Every record must be written out once more, with nothing added or omitted.

--------------------------------------------------

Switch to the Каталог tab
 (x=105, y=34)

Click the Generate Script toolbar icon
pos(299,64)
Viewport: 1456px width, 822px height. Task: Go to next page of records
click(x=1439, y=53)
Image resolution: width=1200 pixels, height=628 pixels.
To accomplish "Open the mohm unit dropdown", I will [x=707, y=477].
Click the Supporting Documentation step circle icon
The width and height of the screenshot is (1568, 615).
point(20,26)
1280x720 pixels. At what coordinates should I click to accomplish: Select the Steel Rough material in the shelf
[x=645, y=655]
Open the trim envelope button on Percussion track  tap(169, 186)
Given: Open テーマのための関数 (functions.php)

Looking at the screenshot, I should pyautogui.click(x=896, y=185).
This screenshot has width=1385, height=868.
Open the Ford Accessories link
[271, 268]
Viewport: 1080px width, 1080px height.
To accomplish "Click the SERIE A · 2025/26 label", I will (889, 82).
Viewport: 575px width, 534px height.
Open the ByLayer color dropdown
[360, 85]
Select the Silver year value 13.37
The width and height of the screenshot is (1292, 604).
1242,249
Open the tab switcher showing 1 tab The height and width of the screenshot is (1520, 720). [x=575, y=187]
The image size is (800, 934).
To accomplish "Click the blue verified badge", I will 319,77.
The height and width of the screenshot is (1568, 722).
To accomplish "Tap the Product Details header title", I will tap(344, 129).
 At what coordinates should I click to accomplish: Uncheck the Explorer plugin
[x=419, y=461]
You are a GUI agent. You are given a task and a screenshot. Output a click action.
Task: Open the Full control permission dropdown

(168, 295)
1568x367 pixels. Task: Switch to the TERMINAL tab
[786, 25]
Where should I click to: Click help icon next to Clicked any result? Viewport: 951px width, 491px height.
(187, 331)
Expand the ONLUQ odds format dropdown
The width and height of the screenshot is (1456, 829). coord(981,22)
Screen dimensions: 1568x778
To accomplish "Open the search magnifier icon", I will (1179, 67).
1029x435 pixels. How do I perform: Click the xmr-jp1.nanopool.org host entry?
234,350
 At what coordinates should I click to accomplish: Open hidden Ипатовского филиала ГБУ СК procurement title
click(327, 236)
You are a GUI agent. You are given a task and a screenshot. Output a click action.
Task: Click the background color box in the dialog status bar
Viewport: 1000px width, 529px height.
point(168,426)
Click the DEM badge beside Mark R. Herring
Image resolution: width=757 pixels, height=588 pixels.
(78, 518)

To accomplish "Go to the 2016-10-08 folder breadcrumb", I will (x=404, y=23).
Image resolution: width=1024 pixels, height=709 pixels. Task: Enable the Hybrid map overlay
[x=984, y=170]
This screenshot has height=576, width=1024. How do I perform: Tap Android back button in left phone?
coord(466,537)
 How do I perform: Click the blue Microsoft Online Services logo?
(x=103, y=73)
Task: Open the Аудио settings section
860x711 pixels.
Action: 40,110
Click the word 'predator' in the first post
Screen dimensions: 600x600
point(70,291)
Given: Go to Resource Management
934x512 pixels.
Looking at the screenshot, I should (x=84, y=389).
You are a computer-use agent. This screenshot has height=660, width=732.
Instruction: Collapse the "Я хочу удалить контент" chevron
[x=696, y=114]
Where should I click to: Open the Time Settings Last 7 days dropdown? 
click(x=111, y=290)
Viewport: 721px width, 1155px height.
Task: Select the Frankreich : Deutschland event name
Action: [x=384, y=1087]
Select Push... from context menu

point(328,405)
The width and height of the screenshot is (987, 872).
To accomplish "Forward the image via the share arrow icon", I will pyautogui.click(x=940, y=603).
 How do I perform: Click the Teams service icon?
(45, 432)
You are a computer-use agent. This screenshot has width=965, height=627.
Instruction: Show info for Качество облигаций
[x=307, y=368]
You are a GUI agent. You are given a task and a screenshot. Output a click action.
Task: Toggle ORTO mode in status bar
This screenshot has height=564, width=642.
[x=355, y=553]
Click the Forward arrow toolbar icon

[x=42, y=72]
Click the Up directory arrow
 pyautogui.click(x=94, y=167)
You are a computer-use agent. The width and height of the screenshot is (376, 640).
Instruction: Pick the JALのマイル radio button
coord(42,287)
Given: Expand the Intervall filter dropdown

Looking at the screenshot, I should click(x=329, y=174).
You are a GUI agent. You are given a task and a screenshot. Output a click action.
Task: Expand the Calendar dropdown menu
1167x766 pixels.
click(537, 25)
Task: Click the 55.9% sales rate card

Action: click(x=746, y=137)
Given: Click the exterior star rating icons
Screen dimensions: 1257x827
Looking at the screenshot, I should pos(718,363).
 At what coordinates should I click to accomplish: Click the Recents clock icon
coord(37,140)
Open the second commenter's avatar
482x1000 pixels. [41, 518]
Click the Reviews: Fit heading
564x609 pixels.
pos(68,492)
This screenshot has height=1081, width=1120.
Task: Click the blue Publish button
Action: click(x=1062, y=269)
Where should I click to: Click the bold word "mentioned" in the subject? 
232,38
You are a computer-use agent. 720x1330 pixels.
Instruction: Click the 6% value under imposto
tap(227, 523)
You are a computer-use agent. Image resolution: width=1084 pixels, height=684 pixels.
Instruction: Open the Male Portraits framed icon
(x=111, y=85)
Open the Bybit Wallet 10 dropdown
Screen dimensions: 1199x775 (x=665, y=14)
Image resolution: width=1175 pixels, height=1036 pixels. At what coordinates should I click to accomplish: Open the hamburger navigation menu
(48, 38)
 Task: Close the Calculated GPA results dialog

--------------------------------------------------

WRITTEN REPLY ::
Switch to the Каталог tab
 (x=105, y=34)

Click the Generate Script toolbar icon
pos(299,64)
Viewport: 1456px width, 822px height. Task: Go to next page of records
click(x=1439, y=53)
Image resolution: width=1200 pixels, height=628 pixels.
To accomplish "Open the mohm unit dropdown", I will [x=707, y=477].
Click the Supporting Documentation step circle icon
The width and height of the screenshot is (1568, 615).
point(20,26)
1280x720 pixels. At what coordinates should I click to accomplish: Select the Steel Rough material in the shelf
[x=645, y=655]
Open the trim envelope button on Percussion track  tap(169, 186)
Given: Open テーマのための関数 (functions.php)

Looking at the screenshot, I should pyautogui.click(x=896, y=185).
This screenshot has width=1385, height=868.
Open the Ford Accessories link
[271, 268]
Viewport: 1080px width, 1080px height.
To accomplish "Click the SERIE A · 2025/26 label", I will (889, 82).
Viewport: 575px width, 534px height.
Open the ByLayer color dropdown
[360, 85]
Select the Silver year value 13.37
The width and height of the screenshot is (1292, 604).
1242,249
Open the tab switcher showing 1 tab The height and width of the screenshot is (1520, 720). [x=575, y=187]
The image size is (800, 934).
To accomplish "Click the blue verified badge", I will 319,77.
The height and width of the screenshot is (1568, 722).
To accomplish "Tap the Product Details header title", I will tap(344, 129).
 At what coordinates should I click to accomplish: Uncheck the Explorer plugin
[x=419, y=461]
You are a GUI agent. You are given a task and a screenshot. Output a click action.
Task: Open the Full control permission dropdown

(168, 295)
1568x367 pixels. Task: Switch to the TERMINAL tab
[786, 25]
Where should I click to: Click help icon next to Clicked any result? Viewport: 951px width, 491px height.
(187, 331)
Expand the ONLUQ odds format dropdown
The width and height of the screenshot is (1456, 829). coord(981,22)
Screen dimensions: 1568x778
To accomplish "Open the search magnifier icon", I will (1179, 67).
1029x435 pixels. How do I perform: Click the xmr-jp1.nanopool.org host entry?
234,350
 At what coordinates should I click to accomplish: Open hidden Ипатовского филиала ГБУ СК procurement title
click(327, 236)
You are a GUI agent. You are given a task and a screenshot. Output a click action.
Task: Click the background color box in the dialog status bar
Viewport: 1000px width, 529px height.
point(168,426)
Click the DEM badge beside Mark R. Herring
Image resolution: width=757 pixels, height=588 pixels.
(78, 518)

To accomplish "Go to the 2016-10-08 folder breadcrumb", I will (x=404, y=23).
Image resolution: width=1024 pixels, height=709 pixels. Task: Enable the Hybrid map overlay
[x=984, y=170]
This screenshot has height=576, width=1024. How do I perform: Tap Android back button in left phone?
coord(466,537)
 How do I perform: Click the blue Microsoft Online Services logo?
(x=103, y=73)
Task: Open the Аудио settings section
860x711 pixels.
Action: 40,110
Click the word 'predator' in the first post
Screen dimensions: 600x600
point(70,291)
Given: Go to Resource Management
934x512 pixels.
Looking at the screenshot, I should (x=84, y=389).
You are a computer-use agent. This screenshot has height=660, width=732.
Instruction: Collapse the "Я хочу удалить контент" chevron
[x=696, y=114]
Where should I click to: Open the Time Settings Last 7 days dropdown? 
click(x=111, y=290)
Viewport: 721px width, 1155px height.
Task: Select the Frankreich : Deutschland event name
Action: [x=384, y=1087]
Select Push... from context menu

point(328,405)
The width and height of the screenshot is (987, 872).
To accomplish "Forward the image via the share arrow icon", I will pyautogui.click(x=940, y=603).
 How do I perform: Click the Teams service icon?
(45, 432)
You are a computer-use agent. This screenshot has width=965, height=627.
Instruction: Show info for Качество облигаций
[x=307, y=368]
You are a GUI agent. You are given a task and a screenshot. Output a click action.
Task: Toggle ORTO mode in status bar
This screenshot has height=564, width=642.
[x=355, y=553]
Click the Forward arrow toolbar icon

[x=42, y=72]
Click the Up directory arrow
 pyautogui.click(x=94, y=167)
You are a computer-use agent. The width and height of the screenshot is (376, 640).
Instruction: Pick the JALのマイル radio button
coord(42,287)
Given: Expand the Intervall filter dropdown

Looking at the screenshot, I should click(x=329, y=174).
You are a GUI agent. You are given a task and a screenshot. Output a click action.
Task: Expand the Calendar dropdown menu
1167x766 pixels.
click(537, 25)
Task: Click the 55.9% sales rate card

Action: click(x=746, y=137)
Given: Click the exterior star rating icons
Screen dimensions: 1257x827
Looking at the screenshot, I should pos(718,363).
 At what coordinates should I click to accomplish: Click the Recents clock icon
coord(37,140)
Open the second commenter's avatar
482x1000 pixels. [41, 518]
Click the Reviews: Fit heading
564x609 pixels.
pos(68,492)
This screenshot has height=1081, width=1120.
Task: Click the blue Publish button
Action: click(x=1062, y=269)
Where should I click to: Click the bold word "mentioned" in the subject? 
232,38
You are a computer-use agent. 720x1330 pixels.
Instruction: Click the 6% value under imposto
tap(227, 523)
You are a computer-use agent. Image resolution: width=1084 pixels, height=684 pixels.
Instruction: Open the Male Portraits framed icon
(x=111, y=85)
Open the Bybit Wallet 10 dropdown
Screen dimensions: 1199x775 (x=665, y=14)
Image resolution: width=1175 pixels, height=1036 pixels. At what coordinates should I click to accomplish: Open the hamburger navigation menu
(48, 38)
 Task: Close the Calculated GPA results dialog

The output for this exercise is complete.